DATA RECORDS below:

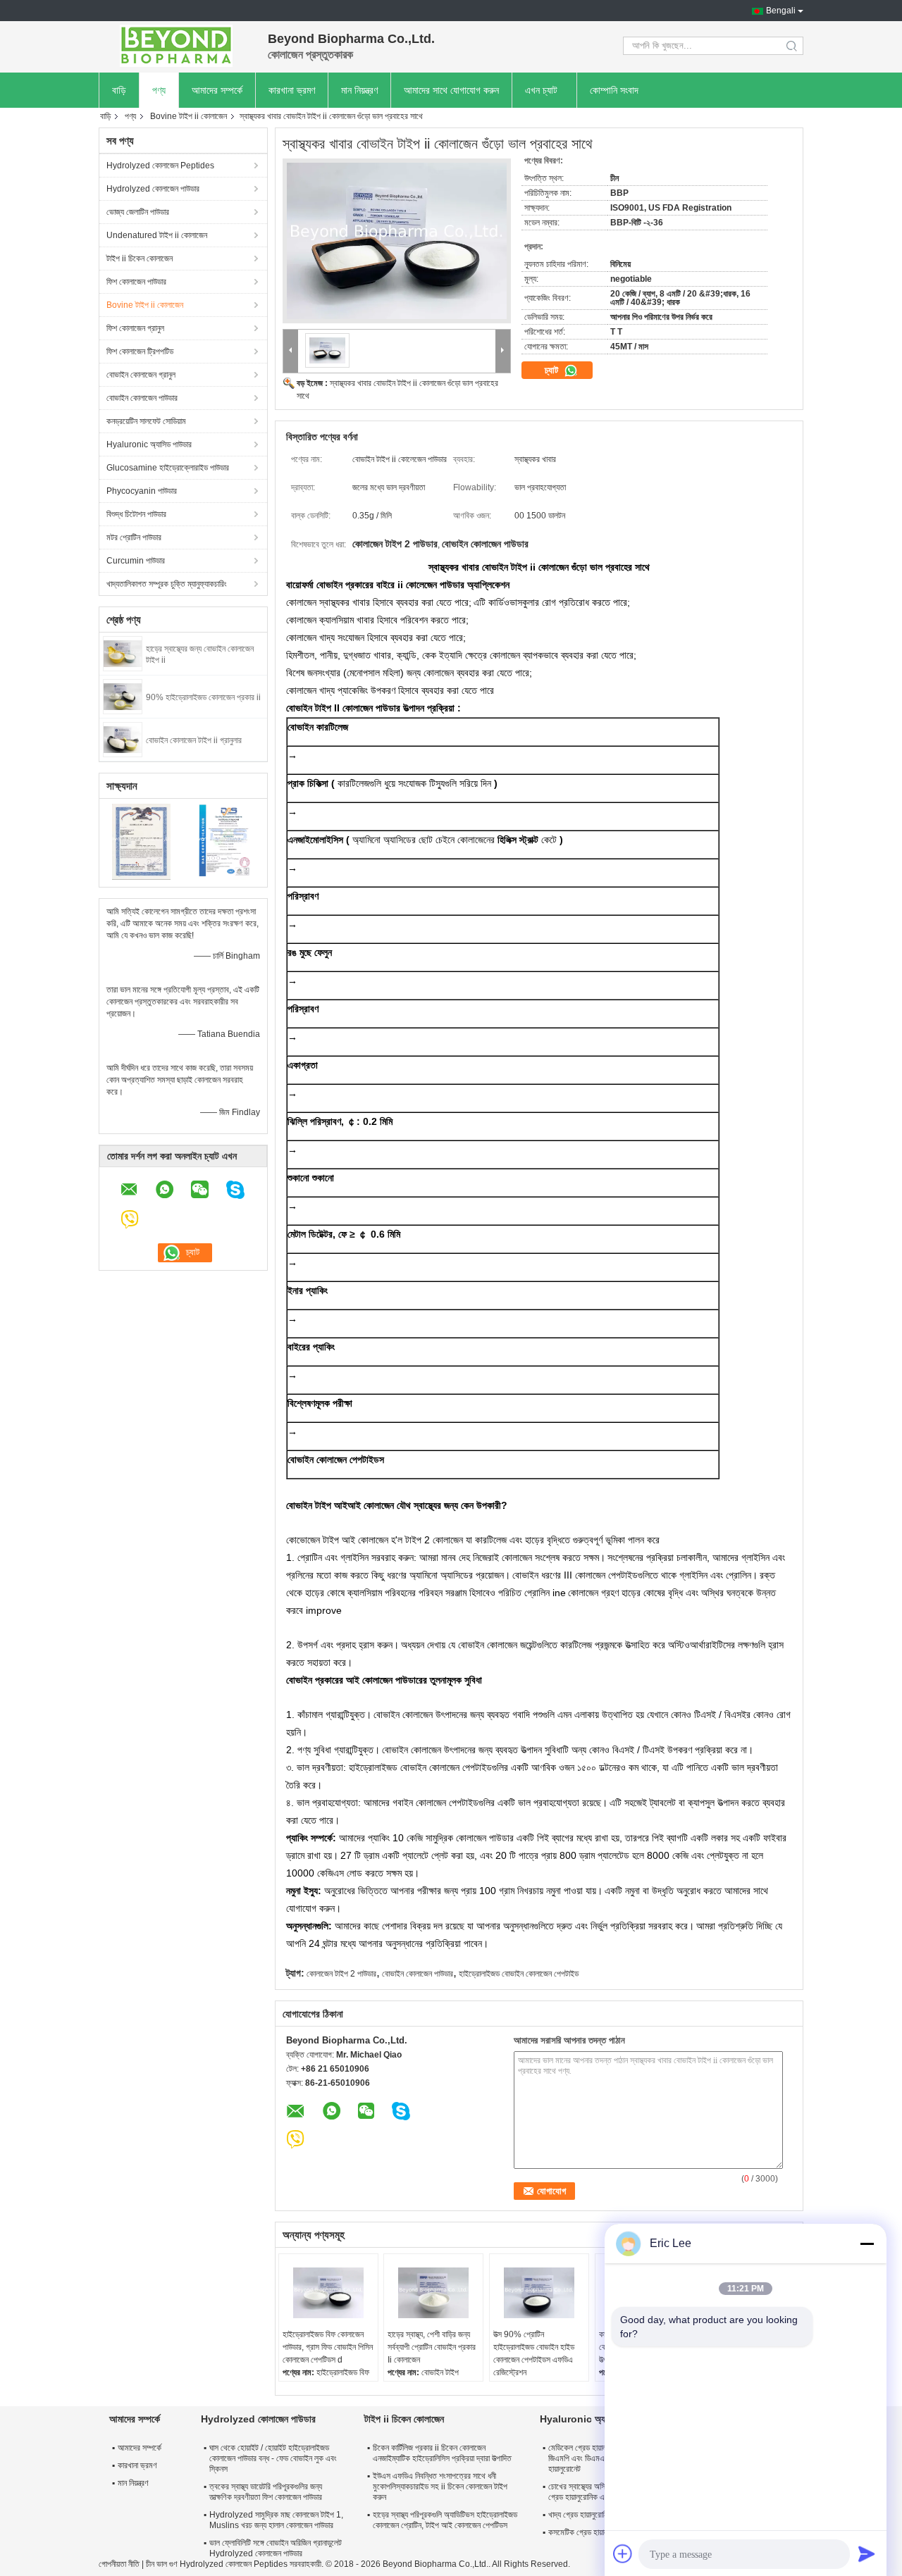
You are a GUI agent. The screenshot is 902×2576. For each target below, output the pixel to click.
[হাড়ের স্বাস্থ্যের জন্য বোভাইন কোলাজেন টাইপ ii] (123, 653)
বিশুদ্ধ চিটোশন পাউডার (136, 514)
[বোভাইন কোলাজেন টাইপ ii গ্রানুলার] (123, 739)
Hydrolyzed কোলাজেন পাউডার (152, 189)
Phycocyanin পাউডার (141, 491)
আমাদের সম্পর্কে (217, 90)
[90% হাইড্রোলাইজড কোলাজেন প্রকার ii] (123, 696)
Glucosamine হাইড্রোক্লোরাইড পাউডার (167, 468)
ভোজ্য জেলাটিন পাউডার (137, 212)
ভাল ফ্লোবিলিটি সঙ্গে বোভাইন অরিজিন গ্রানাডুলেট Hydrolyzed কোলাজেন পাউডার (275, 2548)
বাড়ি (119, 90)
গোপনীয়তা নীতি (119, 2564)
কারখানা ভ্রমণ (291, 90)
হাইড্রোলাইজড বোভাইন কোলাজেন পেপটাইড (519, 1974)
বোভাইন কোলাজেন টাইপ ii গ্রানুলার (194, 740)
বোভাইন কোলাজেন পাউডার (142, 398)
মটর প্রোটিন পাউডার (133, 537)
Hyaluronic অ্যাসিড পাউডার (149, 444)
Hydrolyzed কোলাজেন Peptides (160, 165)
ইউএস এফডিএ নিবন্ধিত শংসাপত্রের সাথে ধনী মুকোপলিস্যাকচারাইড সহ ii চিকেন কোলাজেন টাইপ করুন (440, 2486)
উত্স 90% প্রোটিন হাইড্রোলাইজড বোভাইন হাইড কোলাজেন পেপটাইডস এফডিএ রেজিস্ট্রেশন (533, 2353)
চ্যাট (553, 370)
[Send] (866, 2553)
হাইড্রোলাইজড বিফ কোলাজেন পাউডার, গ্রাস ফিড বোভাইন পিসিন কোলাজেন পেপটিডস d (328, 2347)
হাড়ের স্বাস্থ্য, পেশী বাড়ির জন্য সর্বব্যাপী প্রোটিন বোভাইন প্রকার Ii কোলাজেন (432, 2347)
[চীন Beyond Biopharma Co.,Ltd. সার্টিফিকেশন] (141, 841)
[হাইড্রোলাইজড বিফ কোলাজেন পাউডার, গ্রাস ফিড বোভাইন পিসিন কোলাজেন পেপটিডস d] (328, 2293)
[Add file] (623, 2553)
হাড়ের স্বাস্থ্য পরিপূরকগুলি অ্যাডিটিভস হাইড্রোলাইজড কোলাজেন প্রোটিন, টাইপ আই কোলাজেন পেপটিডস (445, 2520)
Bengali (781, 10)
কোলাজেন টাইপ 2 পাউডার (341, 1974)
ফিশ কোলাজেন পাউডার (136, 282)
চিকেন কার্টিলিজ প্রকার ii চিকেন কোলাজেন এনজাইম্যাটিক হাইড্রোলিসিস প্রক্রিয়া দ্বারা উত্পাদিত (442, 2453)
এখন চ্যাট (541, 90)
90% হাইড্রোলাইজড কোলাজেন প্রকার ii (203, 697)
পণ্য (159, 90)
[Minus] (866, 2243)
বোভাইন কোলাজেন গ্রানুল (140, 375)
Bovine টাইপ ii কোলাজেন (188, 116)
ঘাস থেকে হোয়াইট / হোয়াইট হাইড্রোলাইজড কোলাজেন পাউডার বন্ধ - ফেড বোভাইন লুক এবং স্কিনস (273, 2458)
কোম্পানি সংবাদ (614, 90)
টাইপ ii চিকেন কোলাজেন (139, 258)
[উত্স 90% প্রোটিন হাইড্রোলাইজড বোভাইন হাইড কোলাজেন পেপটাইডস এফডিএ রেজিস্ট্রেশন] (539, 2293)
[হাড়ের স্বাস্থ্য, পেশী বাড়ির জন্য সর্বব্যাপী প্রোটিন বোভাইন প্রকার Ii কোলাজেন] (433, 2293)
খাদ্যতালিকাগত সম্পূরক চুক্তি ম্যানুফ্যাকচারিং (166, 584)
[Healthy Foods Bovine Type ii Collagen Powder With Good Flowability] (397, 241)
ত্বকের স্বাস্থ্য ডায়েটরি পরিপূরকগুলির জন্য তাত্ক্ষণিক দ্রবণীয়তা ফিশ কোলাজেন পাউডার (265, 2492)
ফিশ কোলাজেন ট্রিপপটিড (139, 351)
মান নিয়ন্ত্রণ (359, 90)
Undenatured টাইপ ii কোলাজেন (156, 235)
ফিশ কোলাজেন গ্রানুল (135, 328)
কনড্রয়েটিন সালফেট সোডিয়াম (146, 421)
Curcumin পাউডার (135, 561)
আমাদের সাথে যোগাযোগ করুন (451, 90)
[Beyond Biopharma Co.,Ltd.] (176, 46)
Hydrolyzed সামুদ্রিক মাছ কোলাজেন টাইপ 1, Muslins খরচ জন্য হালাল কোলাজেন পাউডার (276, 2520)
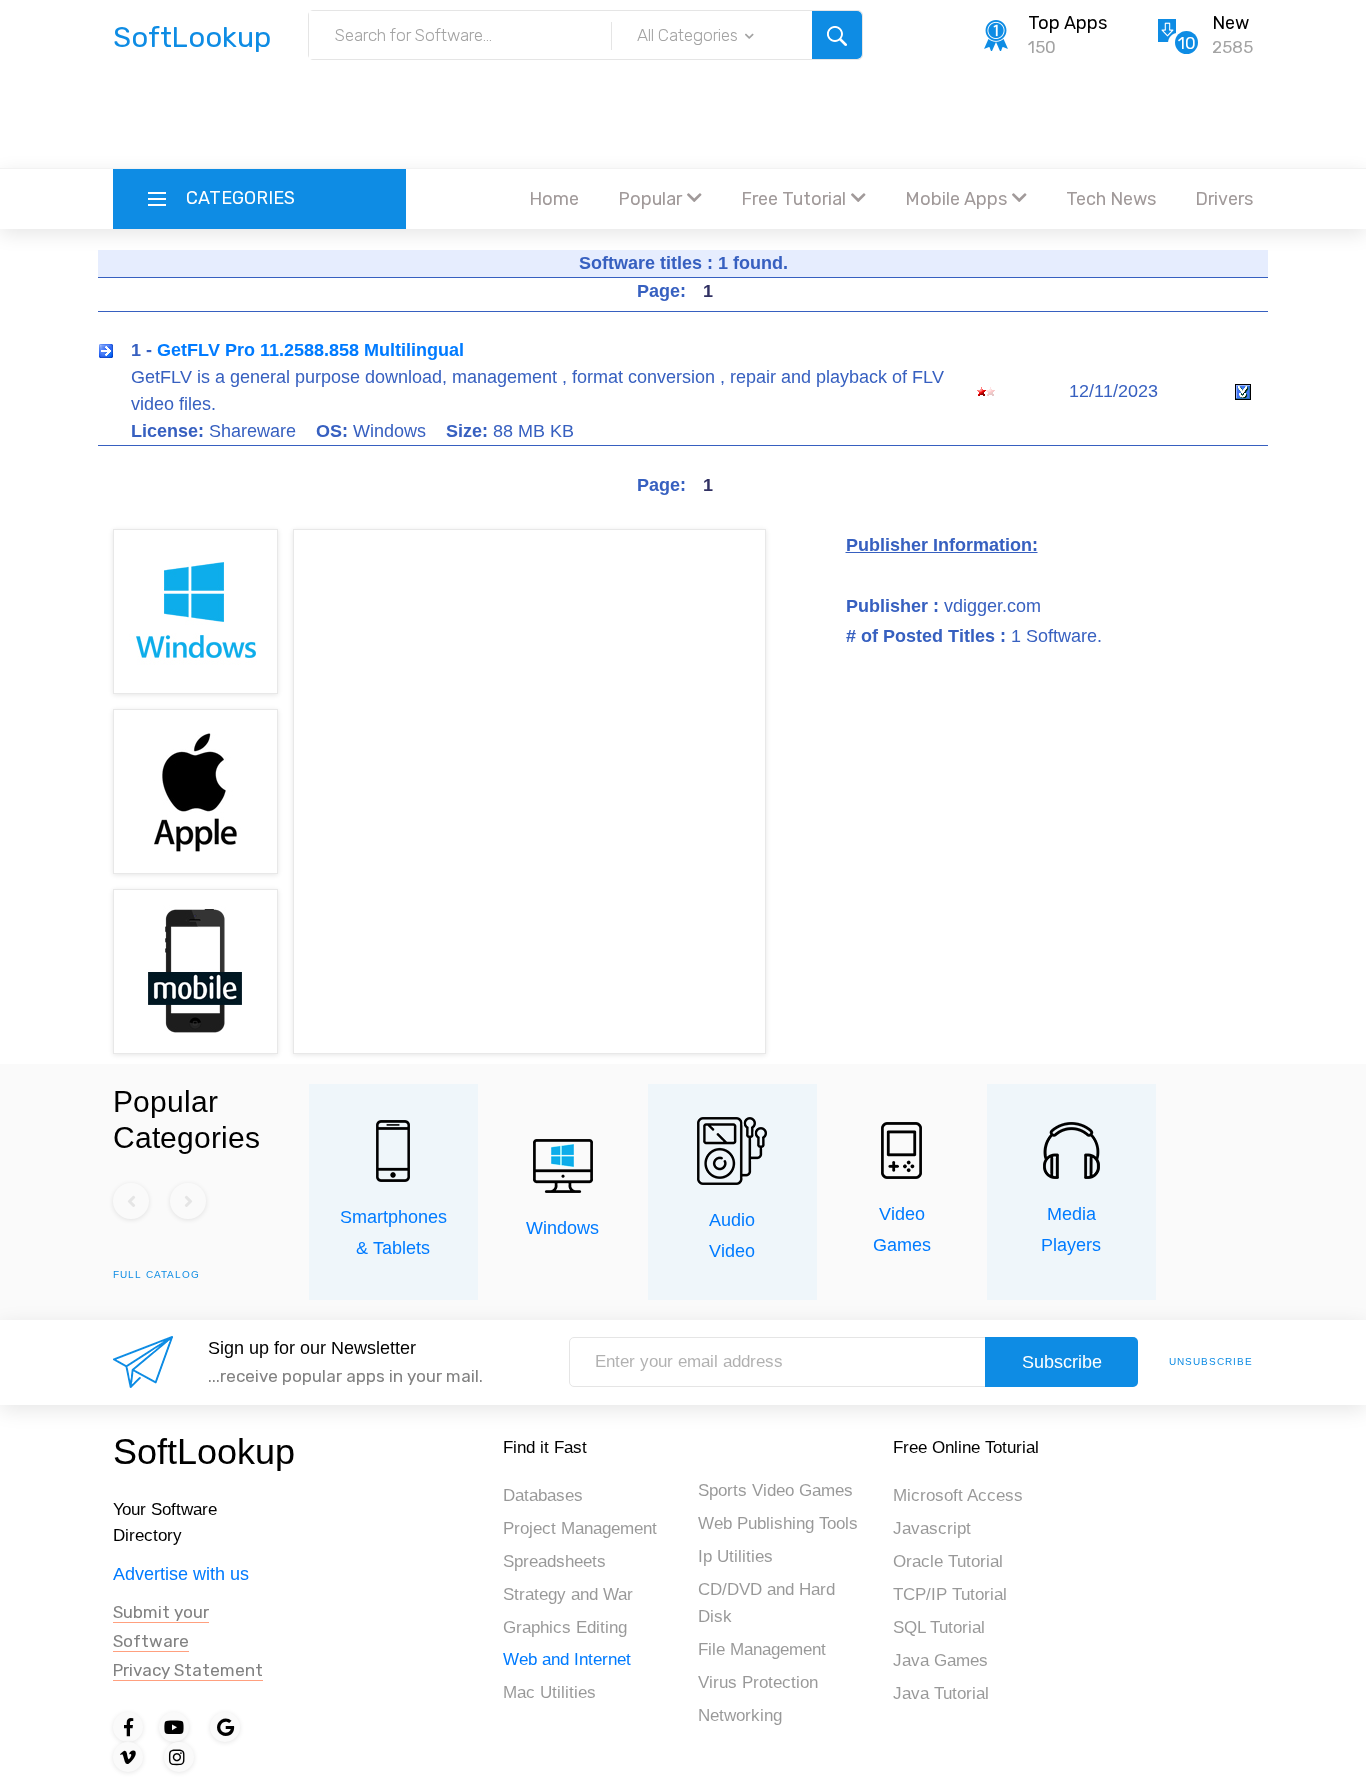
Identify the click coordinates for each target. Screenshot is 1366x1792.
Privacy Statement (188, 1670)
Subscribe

End of DATA RECORDS.

BRIEF: Find the lines above that contain the word "Bovine" and copy each one.

RESPONSE AREA:
Bovine টাইপ ii কোলাজেন (188, 116)
[Healthy Foods Bovine Type ii Collagen Powder With Good Flowability] (397, 241)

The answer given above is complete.